Datos del ejercicio:
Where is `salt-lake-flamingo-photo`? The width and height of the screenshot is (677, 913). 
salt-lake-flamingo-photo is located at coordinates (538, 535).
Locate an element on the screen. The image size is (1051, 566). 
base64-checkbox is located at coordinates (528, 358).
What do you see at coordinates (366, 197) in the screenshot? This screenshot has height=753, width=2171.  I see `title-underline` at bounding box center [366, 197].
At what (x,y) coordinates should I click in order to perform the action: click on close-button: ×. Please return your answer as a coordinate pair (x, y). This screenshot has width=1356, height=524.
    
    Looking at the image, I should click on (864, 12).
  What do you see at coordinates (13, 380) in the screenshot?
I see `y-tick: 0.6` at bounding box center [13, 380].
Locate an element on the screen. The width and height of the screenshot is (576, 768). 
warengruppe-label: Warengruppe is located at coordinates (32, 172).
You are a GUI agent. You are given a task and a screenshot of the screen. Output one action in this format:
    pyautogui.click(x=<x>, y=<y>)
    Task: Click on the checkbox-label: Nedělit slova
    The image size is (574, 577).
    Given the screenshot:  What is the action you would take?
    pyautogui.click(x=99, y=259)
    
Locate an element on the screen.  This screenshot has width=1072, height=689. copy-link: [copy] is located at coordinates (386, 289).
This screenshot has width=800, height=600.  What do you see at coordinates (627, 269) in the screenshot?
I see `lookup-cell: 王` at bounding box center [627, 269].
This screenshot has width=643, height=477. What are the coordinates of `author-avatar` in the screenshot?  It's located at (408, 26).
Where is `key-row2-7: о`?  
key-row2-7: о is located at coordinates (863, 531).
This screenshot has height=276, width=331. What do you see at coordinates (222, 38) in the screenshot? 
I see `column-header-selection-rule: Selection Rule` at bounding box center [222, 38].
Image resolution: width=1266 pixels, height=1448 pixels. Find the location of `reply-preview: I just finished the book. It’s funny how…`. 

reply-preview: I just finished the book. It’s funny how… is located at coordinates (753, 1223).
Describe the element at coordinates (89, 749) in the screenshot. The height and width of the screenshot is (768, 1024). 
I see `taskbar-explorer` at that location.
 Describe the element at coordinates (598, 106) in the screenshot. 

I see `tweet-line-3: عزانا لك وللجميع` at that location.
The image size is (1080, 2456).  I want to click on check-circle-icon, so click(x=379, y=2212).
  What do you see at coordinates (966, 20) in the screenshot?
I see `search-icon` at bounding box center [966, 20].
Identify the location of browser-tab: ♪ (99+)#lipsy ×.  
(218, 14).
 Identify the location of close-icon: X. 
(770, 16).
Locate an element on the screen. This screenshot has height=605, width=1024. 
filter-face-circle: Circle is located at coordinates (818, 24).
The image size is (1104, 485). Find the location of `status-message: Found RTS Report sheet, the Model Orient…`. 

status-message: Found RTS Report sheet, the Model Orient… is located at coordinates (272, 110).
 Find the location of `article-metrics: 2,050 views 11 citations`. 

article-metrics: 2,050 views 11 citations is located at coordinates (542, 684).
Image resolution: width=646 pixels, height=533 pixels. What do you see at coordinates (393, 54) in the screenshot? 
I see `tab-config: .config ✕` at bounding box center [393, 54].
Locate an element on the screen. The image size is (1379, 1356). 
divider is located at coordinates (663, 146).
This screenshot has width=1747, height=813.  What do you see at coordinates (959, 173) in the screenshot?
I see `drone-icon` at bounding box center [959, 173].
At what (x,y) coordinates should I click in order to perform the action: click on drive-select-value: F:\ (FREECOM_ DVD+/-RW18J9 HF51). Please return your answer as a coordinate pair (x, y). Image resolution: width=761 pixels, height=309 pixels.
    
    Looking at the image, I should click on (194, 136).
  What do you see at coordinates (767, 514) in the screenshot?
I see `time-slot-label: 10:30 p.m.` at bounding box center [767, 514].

Tu tarea:
Sustituye "GUI agent" por "GUI assistant" en las líneas que van desde la que contiene "You are a GUI" hasta la que contiene "center [627, 269].", ambas incluidas, y escribe solo esas líneas sin ningún otro cambio.

Resultado:
You are a GUI assistant. You are given a task and a screenshot of the screen. Output one action in this format:
    pyautogui.click(x=<x>, y=<y>)
    Task: Click on the checkbox-label: Nedělit slova
    The image size is (574, 577).
    Given the screenshot:  What is the action you would take?
    pyautogui.click(x=99, y=259)
    
Locate an element on the screen.  This screenshot has width=1072, height=689. copy-link: [copy] is located at coordinates (386, 289).
This screenshot has width=800, height=600.  What do you see at coordinates (627, 269) in the screenshot?
I see `lookup-cell: 王` at bounding box center [627, 269].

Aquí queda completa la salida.